James Vincent McMorrow, Post Tropical
Last winter, James Vincent McMorrow released his sophomore album, a beautiful collection of songs about light and dark, warmth and cold and the stagnancy that sticks in between. Compared to McMorrow’s first album, the sound is quite different. Early in the Morning, released in 2011, relied heavily on acoustic guitars. On Post Tropical we hear drums and synths that open tracks and gorgeous layers of harp and sweeping horn arrangements that carry the choruses through. But perhaps the greatest delight in Post Tropical is that it sounds the same and different with every listen. It’s really all we can hope for during the cold slog of winter: though it seems never-ending, we hope to find something new to believe in to get us through.
Robert Ellis, The Lights from the Chemical Plant
It’s amazing what moving to a new city and a haircut can do. In 2012, Robert Ellis moved from Houston to Nashville and shortly thereafter cut his Willie Nelson-length locks. His third studio album, The Lights From The Chemical Plant, came out last February and is one of the year’s best. The dark but sexy Good Intentions is the perfect upbeat track to sing along with, without ever passing into the cliche country song category. And as an added plus, there’s no mention of pickup trucks or blue jeans. Robert Ellis 1, Popular Country Music 0. Add in a track Ellis co-wrote with Dawes’ Taylor Goldsmith, a cover of a Paul Simon classic, and a tune about binge-watching TV and you’ve got something for everyone.
The War on Drugs, Lost in the Dream
Listen to The War on Drugs’ latest album, Lost In the Dream, and you’ll be hooked in less than one minute, guaranteed. An absolutely gorgeous, ambitious and sprawling album, Lost In the Dream is the band’s best work. Full of atmospheric drum beats and synths, it’s an album that is as mind blowing on its first listen as it is on the 30th. Four of the tracks are over six-minutes long, but listening never feels like a chore. Lost In the Dream is such a beautiful place to be.
Field Report, Marigolden
Field Report’s second full-length album Marigolden was released in October and is a tremendously well-written set of songs about sobriety, traveling and homecomings. The album is anchored by lead singer Chris Porterfield’s wavering voice and exceptional songwriting. There are so many lines and phrases that provide beautiful imagery to bring his stories alive.
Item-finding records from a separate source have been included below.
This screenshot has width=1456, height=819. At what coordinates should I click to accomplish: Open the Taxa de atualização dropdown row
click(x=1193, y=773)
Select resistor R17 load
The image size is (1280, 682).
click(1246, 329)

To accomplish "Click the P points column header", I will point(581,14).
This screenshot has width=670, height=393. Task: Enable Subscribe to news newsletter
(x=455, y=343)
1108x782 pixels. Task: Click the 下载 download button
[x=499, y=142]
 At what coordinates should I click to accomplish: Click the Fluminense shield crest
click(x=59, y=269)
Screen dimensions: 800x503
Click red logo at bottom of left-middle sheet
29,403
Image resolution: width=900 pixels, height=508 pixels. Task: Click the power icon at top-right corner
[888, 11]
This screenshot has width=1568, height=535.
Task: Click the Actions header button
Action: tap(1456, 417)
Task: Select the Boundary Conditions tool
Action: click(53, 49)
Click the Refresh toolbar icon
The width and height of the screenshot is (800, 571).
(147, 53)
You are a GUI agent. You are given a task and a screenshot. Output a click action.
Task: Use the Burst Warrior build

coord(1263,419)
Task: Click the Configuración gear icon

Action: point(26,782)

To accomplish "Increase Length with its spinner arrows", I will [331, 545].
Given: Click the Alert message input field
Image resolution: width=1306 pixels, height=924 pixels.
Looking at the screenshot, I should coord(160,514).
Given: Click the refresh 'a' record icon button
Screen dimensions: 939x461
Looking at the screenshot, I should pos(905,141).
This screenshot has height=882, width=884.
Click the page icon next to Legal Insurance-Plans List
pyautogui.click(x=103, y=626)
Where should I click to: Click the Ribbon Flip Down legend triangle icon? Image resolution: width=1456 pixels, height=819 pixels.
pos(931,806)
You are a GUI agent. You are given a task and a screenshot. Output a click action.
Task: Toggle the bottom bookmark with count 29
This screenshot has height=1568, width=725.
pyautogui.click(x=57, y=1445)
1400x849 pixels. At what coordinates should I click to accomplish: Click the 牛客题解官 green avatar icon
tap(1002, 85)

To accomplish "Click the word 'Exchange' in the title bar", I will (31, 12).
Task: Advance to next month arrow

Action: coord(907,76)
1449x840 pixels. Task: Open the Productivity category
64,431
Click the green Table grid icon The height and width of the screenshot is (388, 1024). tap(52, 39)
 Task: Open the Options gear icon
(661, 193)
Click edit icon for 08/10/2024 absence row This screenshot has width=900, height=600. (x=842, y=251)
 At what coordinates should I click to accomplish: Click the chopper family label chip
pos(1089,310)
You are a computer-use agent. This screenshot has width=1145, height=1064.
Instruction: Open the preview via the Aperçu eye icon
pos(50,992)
In Pale Rider, a song inspired by an episode of Six Feet Under, Porterfield assures us – with equal parts grief and calm – that he can’t be “your place to go or what you need.” It’s an album that you’ll want to enjoy line by line, chorus by chorus, and track by track. Never have synths and pedal steel sounded so great together.
When Take Me To Church started making the rounds in early 2014, not many had heard of Andrew Hozier-Byrne, a lanky and long-haired Irish singer and songwriter. And while the opening track is one of 2014’s best songs, it’s the variety on his self-titled release that makes it such a great listen. There’s jam-worthy guitars on the blues track Jackie and Wilson, but there’s a depth to Hozier’s lyrics and music as well. None more apparent than In A Week, a ballad about two lovers buried in the earth, a beautiful and depressing track oddly reminiscent of a Seamus Heaney poem. As Hozier remarks in From Eden, “babe, there’s something tragic about you, something so magic about you.” This album is wretched and precious, indeed.